“This is my life.”
I’ve found this phrase floating through my mind a great deal recently. With every twinge of pain I’ve been hearing the words, This is my life.
Sadly, it is not a statement of enthusiasm. But the words are good for me nonetheless.
Seeing as Judson died four years ago this Monday some may find this unhealthy or strange, but I think I am just now beginning to truly accept the sobering reality that this is my life, to begin to embrace it rather than object to it.
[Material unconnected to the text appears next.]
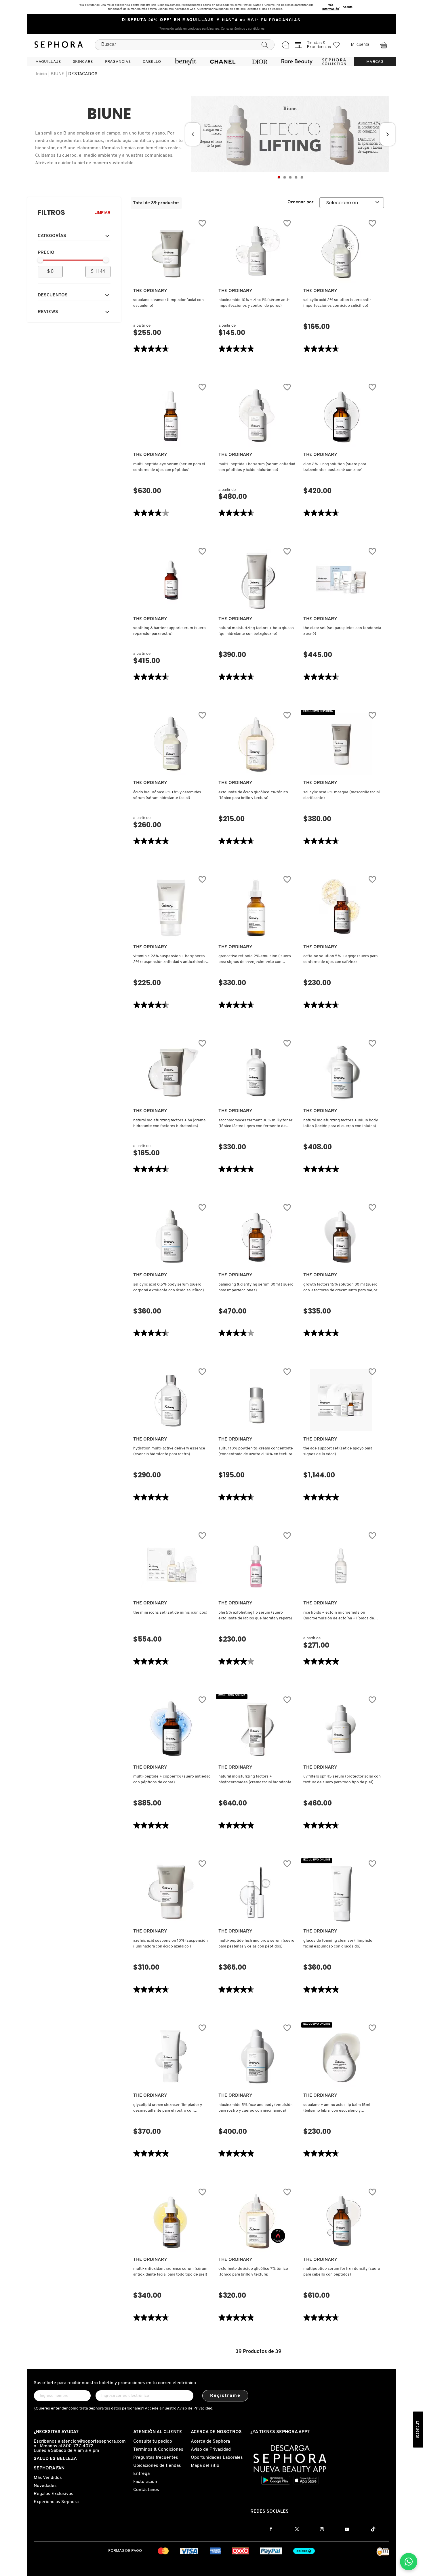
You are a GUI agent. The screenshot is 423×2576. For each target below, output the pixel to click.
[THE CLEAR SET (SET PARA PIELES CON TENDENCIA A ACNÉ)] (341, 580)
I have spent much of the last four years as an observer, seeing and feeling all the holes in my heart that have resulted from losing my Jud Bud; this is a natural part of grief. But rather than simply remembering what my life was like before the upheaval of my world, I have continued in longing, longing for something other than what is now my reality. My thoughts have been filled with an insatiable yearning for what was or what could have been, rather than an acceptance of what is. I have wanted to go back to that life, my previous life. But my pining, however natural it may be, at some point must start to fade.
This is my life. This is my life now.
This is the path I have been given. This is the road I am on. I don’t have the ability to alter the defining moments of my past. I don’t have the power to bring back my son. I don’t have the option to change all the personal and relational ramifications of my loss.
This is my life.
And I need to not only recognize this life as my own, but say yes to it when my heart has been crying no for so long. This does not mean that I cannot continue to grieve my boy, but as I accept this life, including all the pain, I trust I can grow in my ability to live well. I might become more open to discover the unique gifts I have been given through this journey. My eyes might see with more clarity from the perspective provided me. I might even grow in my trust of God’s goodness for my life, this life.
Moreover, maybe one day I just might grow to actually love this life, my life, once again, to the point where the statement, This is my life, could, in fact, be met with great enthusiasm even when it is entangled with great pain.
This is my life. I am slowly, very slowly, learning to embrace it.